EBV is transmitted through intimate contact with saliva of an infected person (e.g., kissing or sharing beverages or eating utensils). Mononucleosis is sometimes referred to as the “kissing disease” and has an incubation period of 4–6 weeks. Infectious mononucleosis features the following symptoms:
Sore throat
Fever
Swollen lymph glands
Malaise
Exhaustion
Enlarged spleen (sometimes)
Enlarged liver (sometimes)
Heart problems (rare)
Central nervous system (Cns) problems (rare)
Symptoms usually resolve within 1–2 months. EBV remains latent in the throat and blood for the rest of the infected person’s life. EBV may also play a role in multiple sclerosis (MS). EBV reactivation may have the potential to trigger autoimmunity and tissue damage associated with MS lesion development (VIRUS FILE 11-2).
Human Herpesviruses 6 and 7
Human herpesvirus 6 (HHV-6) was isolated from T lymphocyte cultures derived from the blood of AIDS patients. Human herpesvirus 7 (HHV-7) was isolated from CD4+ T lymphocytes of a healthy person. Like human immuno-deficiency virus (HIV), both viruses can infect and kill CD4+ T cells. HHV-6 infects nearly all humans by 2 years of age. There are two distinctly different HHV-6 viruses: HHV-6A and HHV-6B. HHV-6A has rarely been associated with disease. HHV-6B causes sixth disease, which is also called exanthema subitum (meaning “sudden rash”) and roseola infantum. Sixth disease is a mild disease of children. It begins with a sudden fever followed by a red rash. The name “sixth disease” comes from the fact that when childhood rash diseases were enumerated, it was the sixth one listed. The six childhood rash diseases are:
Measles
Scarlet fever
Rubella (German measles)
Duke’s disease
Fifth disease (caused by parvovirus B19)
Sixth disease
Both HHV-6 and HHV-7 have been associated with sixth disease, infantile fever, and seizures. However, most cases are attributed to infection by HHV-6. It is estimated that 5–25% of visits to emergency rooms for fever in infants are due to HHV-6. HHV-6 also causes approximately one-third of fever seizures in children up to 2 years of age. HHV-7 shares 20–75% amino acid identity with HHV-6 in many of their viral proteins.

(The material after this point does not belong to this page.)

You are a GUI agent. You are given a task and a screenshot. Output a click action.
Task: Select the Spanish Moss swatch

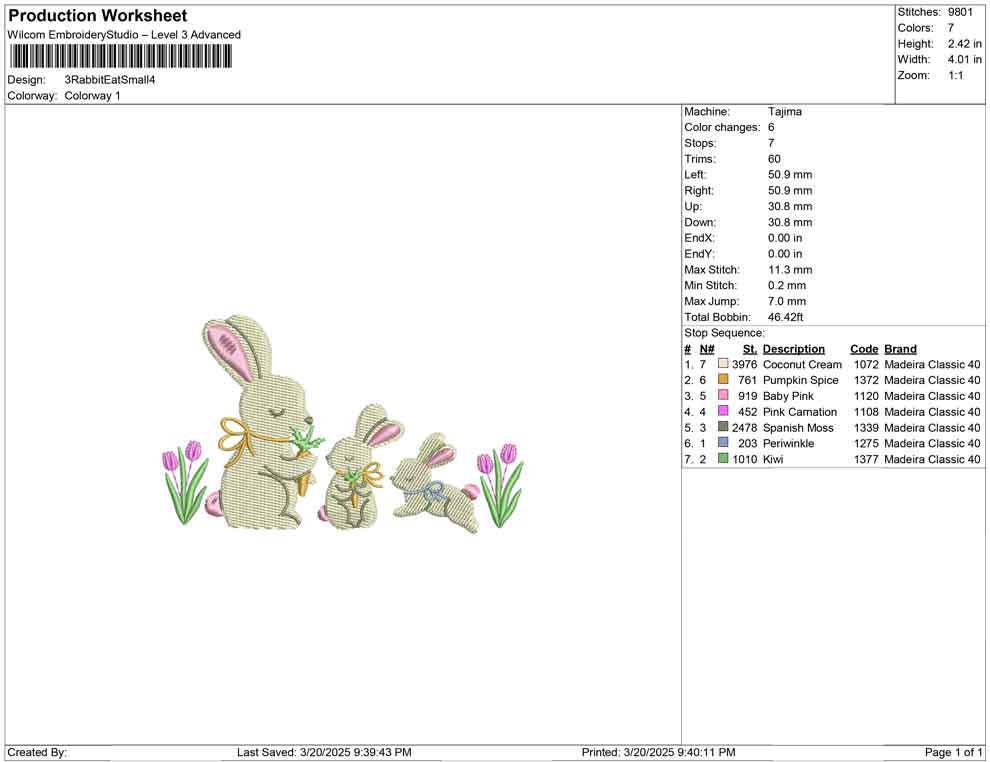point(722,428)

Kaposi’s Sarcoma–Associated Herpesvirus (Human Herpesvirus 8)
In 1872, Hungarian dermatologist Moritz Kaposi (1837–1902) described five cases of a pigmented sarcoma of the skin in men aged 40–68 years. He used the term “idiopathic multiple pigmented sarcoma of the skin,” which were present primarily on the feet of the men. He described the skin sarcomas as follows:
“They develop in the skin generally without general or local cause. Knots develop in the skin that are corn kernel- to pea- to hazelnut in size and brownish red to bluish red in color. Their surface is flat, with a firm elastic consistency, and they are sometimes swollen, like a cavernous hemangioma. They stand isolated, and become raised when they enlarge, or they cluster and remain more flat.”